There was a lot more than that that we covered, but for now I have to get some shut-eye. For any skeptics out there, the actual acquisitions and serials workflows employed at our constituent libraries were used as testbed scenarios for the discussions about Evergreen's serials and acquisitions requirements and design. I'm feeling good about the work we accomplished, I think we found some elegant solutions for some of the age-old problems in these areas, and I think we have a common understanding of the path forward.
Tuesday, July 17. 2007
So, my colleague Bill Denton recently landed a job as the Web Librarian at York University. While chatting idly with him, err, strengthening my professional network, I related a tale of mock woe and bitterness about how York had turned me down for a job at their Scott Library when I was attending library school.

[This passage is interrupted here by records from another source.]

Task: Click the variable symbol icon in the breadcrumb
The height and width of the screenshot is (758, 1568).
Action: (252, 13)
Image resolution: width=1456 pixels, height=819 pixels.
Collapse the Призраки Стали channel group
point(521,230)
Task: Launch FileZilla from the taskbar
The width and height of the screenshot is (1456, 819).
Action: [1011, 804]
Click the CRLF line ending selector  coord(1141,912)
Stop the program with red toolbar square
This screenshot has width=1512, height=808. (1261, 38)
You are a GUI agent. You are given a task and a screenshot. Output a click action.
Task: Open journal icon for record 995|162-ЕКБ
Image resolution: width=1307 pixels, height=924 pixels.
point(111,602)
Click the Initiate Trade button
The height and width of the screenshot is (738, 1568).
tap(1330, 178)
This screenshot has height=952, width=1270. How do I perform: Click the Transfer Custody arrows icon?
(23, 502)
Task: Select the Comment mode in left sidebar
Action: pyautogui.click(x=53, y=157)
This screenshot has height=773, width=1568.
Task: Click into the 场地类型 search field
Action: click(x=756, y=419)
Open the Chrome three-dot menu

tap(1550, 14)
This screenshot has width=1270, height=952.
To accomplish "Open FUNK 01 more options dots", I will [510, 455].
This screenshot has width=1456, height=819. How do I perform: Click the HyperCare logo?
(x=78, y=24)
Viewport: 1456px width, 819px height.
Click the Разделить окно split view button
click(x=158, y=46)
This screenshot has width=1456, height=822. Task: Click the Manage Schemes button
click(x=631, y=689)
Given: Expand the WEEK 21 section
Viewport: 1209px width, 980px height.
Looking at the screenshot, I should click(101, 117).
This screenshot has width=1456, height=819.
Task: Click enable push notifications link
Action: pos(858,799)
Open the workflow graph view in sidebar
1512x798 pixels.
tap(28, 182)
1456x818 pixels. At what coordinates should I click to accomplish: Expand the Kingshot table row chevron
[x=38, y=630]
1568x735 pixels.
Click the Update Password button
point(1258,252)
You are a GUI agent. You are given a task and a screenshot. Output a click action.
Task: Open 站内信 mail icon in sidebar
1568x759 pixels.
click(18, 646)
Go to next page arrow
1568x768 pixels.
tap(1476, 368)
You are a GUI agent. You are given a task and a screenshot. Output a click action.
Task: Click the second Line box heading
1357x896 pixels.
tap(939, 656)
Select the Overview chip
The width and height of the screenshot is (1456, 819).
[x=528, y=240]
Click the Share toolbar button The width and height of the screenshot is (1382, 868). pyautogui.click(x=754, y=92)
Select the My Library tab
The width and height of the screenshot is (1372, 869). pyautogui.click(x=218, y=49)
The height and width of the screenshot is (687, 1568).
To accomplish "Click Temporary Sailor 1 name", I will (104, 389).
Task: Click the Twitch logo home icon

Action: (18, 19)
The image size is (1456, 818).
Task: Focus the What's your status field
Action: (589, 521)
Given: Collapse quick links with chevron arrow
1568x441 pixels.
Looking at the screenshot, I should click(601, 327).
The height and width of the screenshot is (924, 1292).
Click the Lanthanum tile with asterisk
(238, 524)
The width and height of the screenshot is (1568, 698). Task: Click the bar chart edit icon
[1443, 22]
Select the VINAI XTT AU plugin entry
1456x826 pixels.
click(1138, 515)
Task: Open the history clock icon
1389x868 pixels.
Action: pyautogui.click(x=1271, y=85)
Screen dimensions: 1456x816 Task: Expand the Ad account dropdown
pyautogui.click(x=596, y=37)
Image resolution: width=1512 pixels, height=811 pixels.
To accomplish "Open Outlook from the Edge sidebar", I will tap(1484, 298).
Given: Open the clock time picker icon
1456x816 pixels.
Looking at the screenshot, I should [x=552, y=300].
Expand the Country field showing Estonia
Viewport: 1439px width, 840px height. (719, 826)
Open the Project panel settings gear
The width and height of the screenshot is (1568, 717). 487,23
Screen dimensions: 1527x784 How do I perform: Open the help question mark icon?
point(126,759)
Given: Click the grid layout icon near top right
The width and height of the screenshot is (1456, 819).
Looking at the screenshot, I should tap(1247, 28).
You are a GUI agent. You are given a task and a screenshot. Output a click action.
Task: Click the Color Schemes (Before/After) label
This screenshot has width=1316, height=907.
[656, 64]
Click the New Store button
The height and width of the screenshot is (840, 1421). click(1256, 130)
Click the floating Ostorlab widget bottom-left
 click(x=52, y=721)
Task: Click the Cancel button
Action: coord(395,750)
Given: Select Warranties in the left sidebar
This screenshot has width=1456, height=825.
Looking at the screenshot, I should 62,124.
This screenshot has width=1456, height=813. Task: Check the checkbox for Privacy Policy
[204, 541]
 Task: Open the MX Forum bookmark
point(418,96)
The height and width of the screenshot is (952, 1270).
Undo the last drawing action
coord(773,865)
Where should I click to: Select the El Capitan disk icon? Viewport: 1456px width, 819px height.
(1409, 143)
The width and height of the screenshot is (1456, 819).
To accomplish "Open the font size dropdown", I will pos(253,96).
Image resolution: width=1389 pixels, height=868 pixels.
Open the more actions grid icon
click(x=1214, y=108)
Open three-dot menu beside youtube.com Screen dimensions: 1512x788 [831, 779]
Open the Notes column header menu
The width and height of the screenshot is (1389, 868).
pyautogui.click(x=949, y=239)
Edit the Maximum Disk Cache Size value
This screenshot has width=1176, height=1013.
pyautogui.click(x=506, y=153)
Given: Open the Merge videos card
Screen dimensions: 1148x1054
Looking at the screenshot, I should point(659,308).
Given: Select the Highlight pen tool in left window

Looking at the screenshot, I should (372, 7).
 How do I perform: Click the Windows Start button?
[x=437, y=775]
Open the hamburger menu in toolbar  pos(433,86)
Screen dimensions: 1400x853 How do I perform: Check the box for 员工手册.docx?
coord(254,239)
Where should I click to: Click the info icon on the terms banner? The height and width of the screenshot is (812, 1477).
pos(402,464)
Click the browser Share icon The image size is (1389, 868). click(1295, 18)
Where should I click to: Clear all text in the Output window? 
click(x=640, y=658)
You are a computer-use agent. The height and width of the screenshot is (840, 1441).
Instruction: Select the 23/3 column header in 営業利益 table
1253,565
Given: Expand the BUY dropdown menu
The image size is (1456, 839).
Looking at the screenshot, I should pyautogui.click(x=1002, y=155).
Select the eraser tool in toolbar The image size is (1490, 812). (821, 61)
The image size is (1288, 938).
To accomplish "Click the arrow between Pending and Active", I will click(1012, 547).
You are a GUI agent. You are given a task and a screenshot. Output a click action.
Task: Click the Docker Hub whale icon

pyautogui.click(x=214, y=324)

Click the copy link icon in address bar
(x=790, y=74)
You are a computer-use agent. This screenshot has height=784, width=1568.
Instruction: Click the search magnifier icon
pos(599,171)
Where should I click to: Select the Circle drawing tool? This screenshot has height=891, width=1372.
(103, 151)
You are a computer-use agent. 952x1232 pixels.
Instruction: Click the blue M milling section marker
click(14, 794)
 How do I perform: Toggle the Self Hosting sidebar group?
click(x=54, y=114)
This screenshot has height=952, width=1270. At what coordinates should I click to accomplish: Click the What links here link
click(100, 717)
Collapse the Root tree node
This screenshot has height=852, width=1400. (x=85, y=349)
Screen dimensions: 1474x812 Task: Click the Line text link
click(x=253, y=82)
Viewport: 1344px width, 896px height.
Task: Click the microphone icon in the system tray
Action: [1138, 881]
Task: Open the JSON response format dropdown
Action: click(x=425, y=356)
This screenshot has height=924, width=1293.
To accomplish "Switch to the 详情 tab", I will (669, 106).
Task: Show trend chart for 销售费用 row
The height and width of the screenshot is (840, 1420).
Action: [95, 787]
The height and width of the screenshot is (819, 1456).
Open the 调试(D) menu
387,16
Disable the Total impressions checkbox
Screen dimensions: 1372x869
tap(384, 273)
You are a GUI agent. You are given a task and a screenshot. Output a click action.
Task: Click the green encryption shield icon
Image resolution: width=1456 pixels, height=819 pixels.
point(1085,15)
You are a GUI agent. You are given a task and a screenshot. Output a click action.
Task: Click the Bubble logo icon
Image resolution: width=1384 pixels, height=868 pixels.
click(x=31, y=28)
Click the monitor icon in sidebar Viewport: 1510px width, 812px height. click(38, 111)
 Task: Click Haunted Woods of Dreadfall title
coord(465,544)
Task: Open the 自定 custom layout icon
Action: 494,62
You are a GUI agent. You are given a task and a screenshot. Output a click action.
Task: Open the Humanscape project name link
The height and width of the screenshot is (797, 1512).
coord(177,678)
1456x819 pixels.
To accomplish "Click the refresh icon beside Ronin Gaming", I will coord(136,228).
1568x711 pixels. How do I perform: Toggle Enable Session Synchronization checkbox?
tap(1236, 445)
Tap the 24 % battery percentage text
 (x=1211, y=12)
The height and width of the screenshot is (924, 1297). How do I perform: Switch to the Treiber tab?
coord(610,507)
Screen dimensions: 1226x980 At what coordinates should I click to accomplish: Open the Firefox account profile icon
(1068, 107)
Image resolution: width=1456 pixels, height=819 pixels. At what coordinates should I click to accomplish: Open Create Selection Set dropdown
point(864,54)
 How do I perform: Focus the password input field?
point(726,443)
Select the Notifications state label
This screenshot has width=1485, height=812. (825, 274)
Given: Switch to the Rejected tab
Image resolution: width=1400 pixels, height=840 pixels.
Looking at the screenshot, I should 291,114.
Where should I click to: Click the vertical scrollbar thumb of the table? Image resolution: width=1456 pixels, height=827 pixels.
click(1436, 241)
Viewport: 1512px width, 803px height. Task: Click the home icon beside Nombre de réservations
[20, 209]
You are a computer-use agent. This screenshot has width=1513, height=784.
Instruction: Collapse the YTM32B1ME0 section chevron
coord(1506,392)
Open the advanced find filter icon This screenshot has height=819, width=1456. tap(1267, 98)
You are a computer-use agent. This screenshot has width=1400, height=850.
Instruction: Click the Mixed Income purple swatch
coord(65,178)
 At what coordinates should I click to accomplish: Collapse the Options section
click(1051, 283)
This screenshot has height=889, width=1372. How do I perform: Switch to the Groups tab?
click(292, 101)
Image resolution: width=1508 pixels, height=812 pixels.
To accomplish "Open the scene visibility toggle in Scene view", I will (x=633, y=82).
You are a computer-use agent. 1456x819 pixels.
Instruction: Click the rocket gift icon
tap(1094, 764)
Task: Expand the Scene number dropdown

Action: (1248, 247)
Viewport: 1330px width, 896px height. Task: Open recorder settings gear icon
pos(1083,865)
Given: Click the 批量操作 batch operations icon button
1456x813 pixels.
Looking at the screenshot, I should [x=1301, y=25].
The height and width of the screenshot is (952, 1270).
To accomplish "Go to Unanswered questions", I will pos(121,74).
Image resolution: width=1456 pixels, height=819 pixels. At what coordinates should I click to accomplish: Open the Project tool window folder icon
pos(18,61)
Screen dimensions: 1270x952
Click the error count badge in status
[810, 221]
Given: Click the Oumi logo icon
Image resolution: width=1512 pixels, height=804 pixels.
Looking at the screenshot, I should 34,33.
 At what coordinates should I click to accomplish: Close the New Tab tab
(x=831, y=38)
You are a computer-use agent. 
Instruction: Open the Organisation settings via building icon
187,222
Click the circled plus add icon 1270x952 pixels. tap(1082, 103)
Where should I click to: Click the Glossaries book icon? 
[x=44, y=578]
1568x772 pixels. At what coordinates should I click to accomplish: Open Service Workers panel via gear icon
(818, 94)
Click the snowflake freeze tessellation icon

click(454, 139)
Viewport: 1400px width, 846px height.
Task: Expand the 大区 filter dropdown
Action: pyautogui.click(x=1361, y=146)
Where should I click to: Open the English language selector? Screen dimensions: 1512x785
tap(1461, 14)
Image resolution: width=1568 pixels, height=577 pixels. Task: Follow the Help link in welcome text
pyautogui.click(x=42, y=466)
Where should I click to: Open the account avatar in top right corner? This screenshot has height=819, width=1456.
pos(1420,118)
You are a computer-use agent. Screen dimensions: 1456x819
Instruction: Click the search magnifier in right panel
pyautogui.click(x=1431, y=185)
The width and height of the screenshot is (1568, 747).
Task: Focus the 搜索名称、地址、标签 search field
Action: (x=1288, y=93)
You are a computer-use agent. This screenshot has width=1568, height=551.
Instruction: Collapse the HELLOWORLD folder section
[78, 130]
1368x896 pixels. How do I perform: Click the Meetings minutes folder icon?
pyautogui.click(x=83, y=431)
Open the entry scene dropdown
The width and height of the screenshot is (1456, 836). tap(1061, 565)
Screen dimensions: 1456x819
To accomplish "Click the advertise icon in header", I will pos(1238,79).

A few days later, Bill sent me this image envisioning a horrible alternate reality where I got that job, and I laughed, and laughed, and laughed a little bit more. So I must share it with you, and praise Bill, and wonder just how things would have turned out had I spent my first year of library school providing first-line reference services to patrons, rather than manually converting SGML to HTML. Hmm... work requiring social skills, or obscure technical skills? I think we all know how that turned out.
So I'm taking off tomorrow for Atlanta to spend four days deeply immersed in discussing, designing, planning, and implementing Evergreen's acquisitions and serials support. At least that's the plan. In our spare time (heh), we're going to tackle the internationalization infrastructure as well. The spirit of the event is modelled loosely after the Access conference hackfests, and has therefore been dubbed Acqfest. Unlike hackfest, however, where the journey itself is usually the goal, with Acqfest there's a much stronger emphasis on actually getting things done. I may, err, acquire a slight southern accent after a few days, but I mostly hope to increase my understanding of Evergreen while kicking in some design suggestions, code, and documentation here and there.
Laurentian is covering my travel--at this point in our evaluation of the future of our systems, it's in the library's interests to give me an opportunity to stare deep into the heart of Evergreen--and my local arrangements are being covered by BC Public Libraries, Georgia PINES, and Equinox Software. I'm contributing my time and, uh, expertise. All round, I think the whole community is going to benefit from the Evergreen Acqfest. Assuming I have a few minutes, I'll try to post some updates on our progress over the next few days.
Saturday, July 7. 2007
So, yesterday afternoon Mike Rylander from the Evergreen (a.k.a Open-ILS) project pushed out the first release candidate of Evergreen 1.2.0. Hurrah! If you tried installing Evergreen before, but got hung up on some of the build, install, or configuration steps, I think you'll find this release a lot easier to deal with. For example, there's one less configuration file to deal with now -- bootstrap.conf is a thing of the past.
I'm happy to point out that I've updated my Gentoo-based VMWare image of Evergreen as well: Evergreen 1.2.0-rc1 (479M). Along with that, I've updated my instructions for installing Evergreen on Gentoo to reflect the newer, simpler install process.